Logan Booker returns to Black Mesa.
So, what can you expect from the sequel to one of the greatest games of all time, a game that revolutionised a genre and made sad pandas of all the games that came before it? An accident in your pants, for one.
Mesa plateHalf-Life 2 takes place almost two decades after the original Half-Life. Set in the city of City 17, a well-to-do concentration camp/last bastion of civilisation, the player is plunged into a twisted reality straight out of a George Orwell novel. Humanity has become a slave to a race off-world oppressors known as the Combine. Their control is total - society is but a shadow of its former self.
Five years of development have not gone to waste. Source, the engine technology created by Valve and the foundation of Half-Life 2, is both capable of exploiting the latest graphics hardware, and scaling performance for mid-range systems. Using a combination of pixel shaders, specular lighting, dynamic lighting and bump-mapping, Half-Life 2 creates a realistic world full of convincing characters and palpable environments - airborne drones provide the Combine with constant surveillance while the 'Civil Protection Force', the city's quasi-police/Gestapo, does less protecting and more antagonising, knocking down doors and terrorising citizens. All the while, biomechanical gun ships and helicopters occupy the skies, the thrumming of their engines magnifying the already claustrophobic nature of the city, and hopelessness of humanity's imprisonment.

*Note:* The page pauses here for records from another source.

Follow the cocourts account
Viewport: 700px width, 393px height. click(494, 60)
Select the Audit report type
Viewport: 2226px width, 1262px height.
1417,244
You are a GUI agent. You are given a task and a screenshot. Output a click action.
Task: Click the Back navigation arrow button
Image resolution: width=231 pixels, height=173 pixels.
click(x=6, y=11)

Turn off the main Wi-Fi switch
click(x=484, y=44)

The magic that brings this experience together, and is by far the game's crowning achievement, is the reworked Havok physics engine. If volumetric shadows made Doom 3, then physics make Half-Life 2. While many of the game's puzzles and scripted sequences rely heavily on its existence, Havok makes certain that its presence is felt in the wacky day-to-day adventures of Gordon Freeman life - be it throwing bottles at fellow humans or driving the heavy electro-magnet of a crane.
Anomalous materialsFirst person shooters with credible back stories are far and few between, and Half-Life 2 not only benefits from having a decent writer penning the tale - in this case Marc Laidlaw - but also enjoys some leeway by being a sequel. Much is already explained and Valve throws you as hard as it can into the deep-end. For newcomers, this may be confusing, as much of Freeman's story rests in the previous game. With little explanation as to how Freeman came to be in City 17, many players unfamiliar with his history may feel as though they've opened a book and started reading from the middle.
Impressively, Half-Life 2 has many identifiable characters, both psychologically and physically. Rather than populate the story with a bunch of random folk a la Half-Life, the player will actually meet NPCs with unique names, faces and mannerisms. City 17 however, for the most part, is filled with nameless mannequins who all share the same two voice actors - one male, one female - and detracts a little from the immersion.